Not an accumulator. Just terms that are of interest to the error-text generating closure. There may be no arguments at all:

assertion(X<Y,=("The usual Sunday evening exception")).

Ok, I don’t know whether that would work and it’s also somewhat ugly, but the idea is to unify the term T that will be transported by the exception term with a constant message, so the following is thrown:

error(assertion_error(fail,user:(2<1),"The usual Sunday evening exception")

With assertion/1 one just gets

error(assertion_error(fail,user:(2<1)),_)

My understanding of assertions, regardless of programming language, is that during development they are there to check that you are meeting certain requirements, typically on entry and exit of a procedure. They are not there to do the heavy lifting and are typically a predicate, regardless of programming language, to signal the condition is valid.

When the code reaches a production level they are typically removed; the condition for being considered production code is the optimize option. SWI-Prolog does the same with debug/3.

If you want detailed error messages then I would suggest you look for other means. :grinning:

Well, you would really use them to check internal invariants too and I always recommend to leave assertions on unless they are costly, but yeah.

Take a look at the Power Assertions in Groovy:

http://docs.groovy-lang.org/next/html/documentation/core-testing-guide.html

def x = [1,2,3,4,5]
assert (x << 6) == [6,7,8,9,10]

// Output:
//
// Assertion failed:
// assert (x << 6) == [6,7,8,9,10]
//         | |     |
//         | |     false
//         | [1, 2, 3, 4, 5, 6]
//         [1, 2, 3, 4, 5, 6]

Probably going too far.

Still, adding a generated message if there is failure of the assertion predicate is not “heavy lifting”. It’s just adding a message? Let’s see if I can code that.
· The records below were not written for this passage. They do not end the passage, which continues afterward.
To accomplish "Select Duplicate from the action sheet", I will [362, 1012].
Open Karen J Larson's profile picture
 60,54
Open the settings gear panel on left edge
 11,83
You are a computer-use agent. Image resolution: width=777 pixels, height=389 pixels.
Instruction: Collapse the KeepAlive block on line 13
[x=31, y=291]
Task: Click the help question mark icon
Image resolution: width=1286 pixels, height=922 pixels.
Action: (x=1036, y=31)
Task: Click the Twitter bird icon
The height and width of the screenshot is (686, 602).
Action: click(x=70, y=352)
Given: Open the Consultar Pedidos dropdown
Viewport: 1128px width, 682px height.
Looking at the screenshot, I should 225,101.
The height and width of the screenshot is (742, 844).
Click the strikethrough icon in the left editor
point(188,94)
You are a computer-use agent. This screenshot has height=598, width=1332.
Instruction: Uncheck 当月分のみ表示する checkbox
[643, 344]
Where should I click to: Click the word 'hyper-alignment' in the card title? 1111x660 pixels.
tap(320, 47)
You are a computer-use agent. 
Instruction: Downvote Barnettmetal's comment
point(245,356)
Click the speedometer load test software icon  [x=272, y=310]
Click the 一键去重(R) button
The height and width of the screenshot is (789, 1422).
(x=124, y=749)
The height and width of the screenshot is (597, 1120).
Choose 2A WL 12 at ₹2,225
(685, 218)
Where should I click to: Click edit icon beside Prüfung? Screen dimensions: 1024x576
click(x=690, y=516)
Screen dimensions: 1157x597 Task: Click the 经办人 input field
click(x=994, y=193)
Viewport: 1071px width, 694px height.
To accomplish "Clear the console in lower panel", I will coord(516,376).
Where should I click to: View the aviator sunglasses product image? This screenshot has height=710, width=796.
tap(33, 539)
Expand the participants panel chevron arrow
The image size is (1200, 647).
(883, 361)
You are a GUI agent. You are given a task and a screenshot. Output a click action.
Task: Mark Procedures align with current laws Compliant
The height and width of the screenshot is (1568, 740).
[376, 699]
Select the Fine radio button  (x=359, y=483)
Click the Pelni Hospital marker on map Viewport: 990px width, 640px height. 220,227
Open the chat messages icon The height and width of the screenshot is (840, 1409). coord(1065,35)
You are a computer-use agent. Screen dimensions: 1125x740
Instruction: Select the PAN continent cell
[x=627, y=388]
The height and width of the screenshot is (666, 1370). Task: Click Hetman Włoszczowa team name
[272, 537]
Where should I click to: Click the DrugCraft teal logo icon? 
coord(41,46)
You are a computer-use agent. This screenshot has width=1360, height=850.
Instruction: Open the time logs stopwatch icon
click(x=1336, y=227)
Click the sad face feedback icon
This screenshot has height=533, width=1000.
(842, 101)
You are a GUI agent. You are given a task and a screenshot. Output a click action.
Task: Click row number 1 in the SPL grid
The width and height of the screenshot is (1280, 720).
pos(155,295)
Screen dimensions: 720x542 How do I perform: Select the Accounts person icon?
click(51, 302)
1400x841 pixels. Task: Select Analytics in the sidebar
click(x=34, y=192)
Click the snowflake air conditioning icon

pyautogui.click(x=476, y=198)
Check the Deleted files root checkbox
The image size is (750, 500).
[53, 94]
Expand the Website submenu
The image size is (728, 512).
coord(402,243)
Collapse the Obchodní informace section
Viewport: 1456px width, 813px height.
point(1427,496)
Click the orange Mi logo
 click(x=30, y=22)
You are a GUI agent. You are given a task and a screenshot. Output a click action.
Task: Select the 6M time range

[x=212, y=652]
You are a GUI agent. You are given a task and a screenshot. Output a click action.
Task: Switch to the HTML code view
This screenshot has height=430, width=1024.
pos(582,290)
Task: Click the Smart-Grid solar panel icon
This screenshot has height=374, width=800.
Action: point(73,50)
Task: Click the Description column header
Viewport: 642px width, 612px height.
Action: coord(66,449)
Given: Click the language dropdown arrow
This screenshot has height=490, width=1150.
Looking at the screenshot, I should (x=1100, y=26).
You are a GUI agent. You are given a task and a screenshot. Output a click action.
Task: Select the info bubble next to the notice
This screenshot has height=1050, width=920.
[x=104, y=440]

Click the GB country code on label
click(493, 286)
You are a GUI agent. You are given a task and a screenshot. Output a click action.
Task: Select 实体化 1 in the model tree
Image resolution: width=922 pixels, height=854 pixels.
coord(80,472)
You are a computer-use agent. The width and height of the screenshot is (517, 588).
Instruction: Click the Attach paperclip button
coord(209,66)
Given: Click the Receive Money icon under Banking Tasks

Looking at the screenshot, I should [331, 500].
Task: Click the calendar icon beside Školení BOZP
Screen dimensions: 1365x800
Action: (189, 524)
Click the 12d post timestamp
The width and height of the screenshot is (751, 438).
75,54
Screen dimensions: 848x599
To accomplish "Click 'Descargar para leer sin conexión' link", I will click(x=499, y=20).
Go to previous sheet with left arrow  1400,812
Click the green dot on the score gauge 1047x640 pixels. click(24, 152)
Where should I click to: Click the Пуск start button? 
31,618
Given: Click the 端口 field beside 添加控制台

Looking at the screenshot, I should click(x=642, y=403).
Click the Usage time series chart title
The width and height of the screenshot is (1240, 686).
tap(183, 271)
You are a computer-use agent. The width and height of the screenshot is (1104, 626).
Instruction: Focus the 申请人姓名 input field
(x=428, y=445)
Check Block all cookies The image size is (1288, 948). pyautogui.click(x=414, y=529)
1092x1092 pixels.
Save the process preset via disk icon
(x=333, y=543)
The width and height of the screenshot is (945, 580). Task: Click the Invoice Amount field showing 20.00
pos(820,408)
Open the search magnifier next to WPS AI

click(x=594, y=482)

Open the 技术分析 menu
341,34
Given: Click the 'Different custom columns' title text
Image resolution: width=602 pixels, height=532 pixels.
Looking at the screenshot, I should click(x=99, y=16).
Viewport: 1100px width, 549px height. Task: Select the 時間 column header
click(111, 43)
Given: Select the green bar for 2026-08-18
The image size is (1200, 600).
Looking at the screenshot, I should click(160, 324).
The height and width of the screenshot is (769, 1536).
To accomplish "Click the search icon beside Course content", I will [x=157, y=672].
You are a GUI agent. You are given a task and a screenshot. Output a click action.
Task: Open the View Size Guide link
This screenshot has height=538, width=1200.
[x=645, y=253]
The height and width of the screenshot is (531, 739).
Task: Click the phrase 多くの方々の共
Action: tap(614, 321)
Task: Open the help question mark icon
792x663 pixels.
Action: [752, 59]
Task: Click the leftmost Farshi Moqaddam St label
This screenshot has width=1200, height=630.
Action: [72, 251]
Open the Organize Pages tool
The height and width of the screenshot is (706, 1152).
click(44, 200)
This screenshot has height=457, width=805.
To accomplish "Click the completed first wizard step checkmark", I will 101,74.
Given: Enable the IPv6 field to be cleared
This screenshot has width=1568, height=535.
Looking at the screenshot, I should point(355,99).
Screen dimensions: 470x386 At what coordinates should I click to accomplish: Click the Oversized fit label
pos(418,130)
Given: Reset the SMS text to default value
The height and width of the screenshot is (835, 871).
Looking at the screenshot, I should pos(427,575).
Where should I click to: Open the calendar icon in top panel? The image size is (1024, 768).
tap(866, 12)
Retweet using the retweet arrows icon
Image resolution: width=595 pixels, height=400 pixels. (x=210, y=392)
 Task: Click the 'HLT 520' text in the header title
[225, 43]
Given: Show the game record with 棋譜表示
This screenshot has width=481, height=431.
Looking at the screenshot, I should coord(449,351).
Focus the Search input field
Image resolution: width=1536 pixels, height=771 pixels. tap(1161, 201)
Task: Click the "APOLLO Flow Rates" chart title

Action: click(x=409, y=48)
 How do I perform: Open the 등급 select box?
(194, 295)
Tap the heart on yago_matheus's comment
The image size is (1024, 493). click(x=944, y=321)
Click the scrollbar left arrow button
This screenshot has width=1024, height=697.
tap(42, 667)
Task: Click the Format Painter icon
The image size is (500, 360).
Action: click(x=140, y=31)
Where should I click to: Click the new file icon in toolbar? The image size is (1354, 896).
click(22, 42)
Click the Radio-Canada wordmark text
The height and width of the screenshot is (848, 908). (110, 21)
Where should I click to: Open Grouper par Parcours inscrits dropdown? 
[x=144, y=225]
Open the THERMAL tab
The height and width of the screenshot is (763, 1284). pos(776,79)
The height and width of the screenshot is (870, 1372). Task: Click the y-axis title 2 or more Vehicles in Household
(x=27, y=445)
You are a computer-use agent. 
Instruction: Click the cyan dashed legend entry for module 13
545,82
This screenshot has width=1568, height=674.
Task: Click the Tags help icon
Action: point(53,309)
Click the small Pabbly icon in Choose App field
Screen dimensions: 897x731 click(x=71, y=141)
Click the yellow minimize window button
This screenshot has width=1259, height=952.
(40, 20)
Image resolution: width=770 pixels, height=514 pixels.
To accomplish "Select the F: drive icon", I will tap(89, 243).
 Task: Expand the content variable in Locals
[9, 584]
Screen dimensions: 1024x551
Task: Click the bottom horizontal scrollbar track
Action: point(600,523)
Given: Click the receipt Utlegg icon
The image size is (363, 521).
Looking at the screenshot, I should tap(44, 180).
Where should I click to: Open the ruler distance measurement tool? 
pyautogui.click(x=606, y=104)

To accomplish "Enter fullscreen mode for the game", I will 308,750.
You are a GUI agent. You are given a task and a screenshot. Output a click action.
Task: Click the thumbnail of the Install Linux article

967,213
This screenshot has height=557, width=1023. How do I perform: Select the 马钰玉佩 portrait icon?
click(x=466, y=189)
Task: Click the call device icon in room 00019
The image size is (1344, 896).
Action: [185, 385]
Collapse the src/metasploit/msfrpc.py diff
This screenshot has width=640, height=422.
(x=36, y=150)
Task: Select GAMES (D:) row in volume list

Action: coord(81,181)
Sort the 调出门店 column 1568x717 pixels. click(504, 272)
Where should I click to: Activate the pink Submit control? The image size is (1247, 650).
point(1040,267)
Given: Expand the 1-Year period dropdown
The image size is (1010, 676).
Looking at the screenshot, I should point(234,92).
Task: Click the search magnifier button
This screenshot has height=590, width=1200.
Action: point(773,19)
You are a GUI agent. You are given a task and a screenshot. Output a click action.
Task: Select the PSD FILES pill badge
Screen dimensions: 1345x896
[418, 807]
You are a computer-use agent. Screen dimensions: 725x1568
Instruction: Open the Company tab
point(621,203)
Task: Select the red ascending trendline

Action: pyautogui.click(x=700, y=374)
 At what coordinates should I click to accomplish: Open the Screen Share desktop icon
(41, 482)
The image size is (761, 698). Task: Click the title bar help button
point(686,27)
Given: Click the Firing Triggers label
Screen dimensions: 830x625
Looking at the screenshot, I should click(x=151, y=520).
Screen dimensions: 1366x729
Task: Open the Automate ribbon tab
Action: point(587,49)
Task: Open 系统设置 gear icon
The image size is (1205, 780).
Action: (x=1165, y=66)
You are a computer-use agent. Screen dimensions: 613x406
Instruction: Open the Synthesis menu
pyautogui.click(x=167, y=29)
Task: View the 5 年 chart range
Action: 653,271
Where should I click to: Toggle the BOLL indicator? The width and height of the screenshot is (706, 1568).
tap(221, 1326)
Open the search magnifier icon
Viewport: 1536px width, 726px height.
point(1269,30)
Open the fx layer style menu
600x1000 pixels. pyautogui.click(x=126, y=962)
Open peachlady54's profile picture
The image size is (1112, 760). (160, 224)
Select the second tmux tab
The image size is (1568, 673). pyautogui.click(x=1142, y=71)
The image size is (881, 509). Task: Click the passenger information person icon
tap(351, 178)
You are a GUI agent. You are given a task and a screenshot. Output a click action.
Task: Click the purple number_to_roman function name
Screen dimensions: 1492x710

Here’s how Ciao Prolog does it:

https://ciao-lang.org/ciao/build/doc/ciao.html/assertions_doc.html

Have you looked for or seen:
Package assertions - Ciao Assertions Reader for SWI-Prolog
Package ciao - Ciao Prolog compatibility library
Package dialect-ciao - Ciao Prolog compatibility library

I have not done anything more with them than read the description and note it here.

Some of the authors are
@edison
@jromme

Two remarks. Ciao assertions are very different from SWI-Prolog assertions. They merely share the name. SWI-Prolog assertion/1 is modeled after C assert/1, while Ciao are declarations about the behavior of a predicate (types, pre- and post conditions and some more). Ciao conditions were originally mostly intended for static analysis. @edison started? using them to insert runtime checks. I may be a little off, so please correct where I’m wrong :slight_smile:

As for SWI-Prolog’s assertion/1, its behavior can be changed at various levels: the hook prolog:assertion_failed/2 can be used to define what happens. The default is an exception which you catch or for which you can change the way it is printed. I think that is enough.